Southern Regional Council (MSS 934)"Will the Circle Be Unbroken?: An Audio History of the Civil Rights Movement in Five Southern Communities and the Music of Those Times" is an awarding-winning radio documentary. Produced by the Southern Regional Council (SRC), it chronicles the struggle to end segregation in Atlanta, Georgia, Columbia, South Carolina, Jackson, Mississippi, Little Rock, Arkansas, and Montgomery, Alabama.
While other civil rights documentaries concentrate on national leaders and national organizations, "Will the Circle Be Unbroken?" focuses on "the essential local character of the places and people who collectively became the Movement." In order to capture the undocumented side of the movement, the producers conducted over a hundred of original interviews with civil rights activists and combed through archives all across the country for oral histories and other materials. "Will the Circle Be Unbroken?" aired on Public Radio International (PRI) affiliates across the country in 1997, and it won a prestigious George Foster Peabody Award the same year.

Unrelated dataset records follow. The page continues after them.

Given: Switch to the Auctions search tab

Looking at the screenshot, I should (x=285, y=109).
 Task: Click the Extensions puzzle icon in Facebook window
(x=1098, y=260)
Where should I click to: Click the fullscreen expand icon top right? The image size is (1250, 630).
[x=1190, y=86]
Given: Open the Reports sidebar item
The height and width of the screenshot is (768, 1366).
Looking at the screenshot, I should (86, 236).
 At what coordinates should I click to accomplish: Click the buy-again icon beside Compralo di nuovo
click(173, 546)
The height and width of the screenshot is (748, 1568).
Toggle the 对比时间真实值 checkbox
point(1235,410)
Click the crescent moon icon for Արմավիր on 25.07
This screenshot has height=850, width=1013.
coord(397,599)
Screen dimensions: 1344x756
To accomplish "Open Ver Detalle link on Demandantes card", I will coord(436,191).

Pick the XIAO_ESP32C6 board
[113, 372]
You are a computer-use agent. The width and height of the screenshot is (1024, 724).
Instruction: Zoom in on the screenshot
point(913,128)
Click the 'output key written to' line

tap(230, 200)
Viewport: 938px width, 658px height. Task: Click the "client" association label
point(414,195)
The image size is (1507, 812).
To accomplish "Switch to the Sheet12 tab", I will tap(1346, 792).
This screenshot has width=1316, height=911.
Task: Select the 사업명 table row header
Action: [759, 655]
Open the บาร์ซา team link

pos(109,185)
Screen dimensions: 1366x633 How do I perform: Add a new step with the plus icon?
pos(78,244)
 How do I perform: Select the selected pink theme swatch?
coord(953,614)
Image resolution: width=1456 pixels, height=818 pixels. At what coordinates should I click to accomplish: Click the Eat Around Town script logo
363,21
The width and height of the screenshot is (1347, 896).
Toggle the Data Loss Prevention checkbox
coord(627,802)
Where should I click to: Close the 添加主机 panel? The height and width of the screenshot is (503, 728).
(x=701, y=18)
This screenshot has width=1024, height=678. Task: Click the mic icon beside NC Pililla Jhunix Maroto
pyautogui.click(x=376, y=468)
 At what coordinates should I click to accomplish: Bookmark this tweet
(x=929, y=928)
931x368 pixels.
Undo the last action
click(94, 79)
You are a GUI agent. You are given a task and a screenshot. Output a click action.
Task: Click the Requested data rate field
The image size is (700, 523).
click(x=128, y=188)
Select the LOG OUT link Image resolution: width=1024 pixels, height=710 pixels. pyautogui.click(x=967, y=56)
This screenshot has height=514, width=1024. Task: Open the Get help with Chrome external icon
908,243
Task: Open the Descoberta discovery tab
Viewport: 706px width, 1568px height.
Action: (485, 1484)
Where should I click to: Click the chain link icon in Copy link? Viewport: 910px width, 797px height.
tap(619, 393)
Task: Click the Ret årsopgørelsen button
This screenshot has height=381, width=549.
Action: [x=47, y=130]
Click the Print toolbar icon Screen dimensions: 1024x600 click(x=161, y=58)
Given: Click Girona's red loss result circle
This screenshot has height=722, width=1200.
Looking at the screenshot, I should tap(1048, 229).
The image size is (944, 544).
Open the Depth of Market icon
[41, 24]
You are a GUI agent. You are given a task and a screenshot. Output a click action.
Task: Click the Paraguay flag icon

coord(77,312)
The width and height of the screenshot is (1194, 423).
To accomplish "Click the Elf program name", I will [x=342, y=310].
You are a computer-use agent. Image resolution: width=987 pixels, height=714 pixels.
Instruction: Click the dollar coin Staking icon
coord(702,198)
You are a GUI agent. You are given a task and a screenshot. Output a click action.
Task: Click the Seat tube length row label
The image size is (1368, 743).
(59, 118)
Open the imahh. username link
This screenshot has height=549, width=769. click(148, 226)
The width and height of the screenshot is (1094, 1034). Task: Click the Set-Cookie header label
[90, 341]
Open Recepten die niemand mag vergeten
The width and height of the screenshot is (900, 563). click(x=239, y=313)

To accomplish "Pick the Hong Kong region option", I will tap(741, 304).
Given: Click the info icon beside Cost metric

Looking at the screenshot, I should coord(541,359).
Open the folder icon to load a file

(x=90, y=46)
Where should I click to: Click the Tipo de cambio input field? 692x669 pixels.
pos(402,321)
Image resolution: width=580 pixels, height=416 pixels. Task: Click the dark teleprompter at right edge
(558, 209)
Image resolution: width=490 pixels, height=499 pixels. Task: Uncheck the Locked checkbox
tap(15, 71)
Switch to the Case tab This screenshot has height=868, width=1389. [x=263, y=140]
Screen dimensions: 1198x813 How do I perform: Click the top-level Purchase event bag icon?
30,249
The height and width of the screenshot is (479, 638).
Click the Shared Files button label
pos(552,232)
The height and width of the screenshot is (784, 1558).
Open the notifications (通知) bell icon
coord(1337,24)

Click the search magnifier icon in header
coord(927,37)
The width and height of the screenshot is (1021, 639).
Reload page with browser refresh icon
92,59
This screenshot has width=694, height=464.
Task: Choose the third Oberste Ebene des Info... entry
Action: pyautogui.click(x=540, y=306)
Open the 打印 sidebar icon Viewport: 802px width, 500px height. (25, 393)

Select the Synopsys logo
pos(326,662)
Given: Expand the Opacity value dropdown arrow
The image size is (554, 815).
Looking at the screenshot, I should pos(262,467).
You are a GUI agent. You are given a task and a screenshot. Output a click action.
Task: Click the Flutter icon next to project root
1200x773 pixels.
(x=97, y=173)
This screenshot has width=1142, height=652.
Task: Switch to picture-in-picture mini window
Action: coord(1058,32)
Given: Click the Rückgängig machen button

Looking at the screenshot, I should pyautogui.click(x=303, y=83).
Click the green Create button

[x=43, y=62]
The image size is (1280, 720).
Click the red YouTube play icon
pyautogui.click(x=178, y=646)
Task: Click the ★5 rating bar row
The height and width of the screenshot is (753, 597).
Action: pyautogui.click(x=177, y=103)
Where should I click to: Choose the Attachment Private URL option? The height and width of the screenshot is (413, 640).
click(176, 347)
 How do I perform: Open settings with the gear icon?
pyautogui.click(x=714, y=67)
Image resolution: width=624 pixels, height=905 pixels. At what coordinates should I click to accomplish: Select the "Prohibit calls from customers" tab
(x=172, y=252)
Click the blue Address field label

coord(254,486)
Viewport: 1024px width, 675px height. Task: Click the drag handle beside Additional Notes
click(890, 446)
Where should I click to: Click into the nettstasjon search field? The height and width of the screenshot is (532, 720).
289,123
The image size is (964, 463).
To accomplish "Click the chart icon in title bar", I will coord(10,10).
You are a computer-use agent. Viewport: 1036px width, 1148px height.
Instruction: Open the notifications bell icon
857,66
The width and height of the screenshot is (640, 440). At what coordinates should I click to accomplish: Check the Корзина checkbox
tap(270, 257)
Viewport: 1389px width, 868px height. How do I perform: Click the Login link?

The "Will the Circle Be Unbroken?" program files consist of interview transcripts, audiovisual materials, scripts, program research files, and production files. The largest part of the collection is made up of materials related to the interviews, including tapes and transcripts of interviews conducted by the SRC as well as transcripts and tapes from other archival repositories. The program research files consist of inventories of archival collections, correspondence with archival repositories as well as historical materials, including biographical sketches, chronologies, notes, newspaper clippings, articles, excerpts from books, and guides for each city. The production files relate to the production and administration of documentary. Of particular interest in this series are the comments from listeners about the documentary as well as the station carriage lists, which list the stations that carried "Will the Circle Be Unbroken?" in the United States.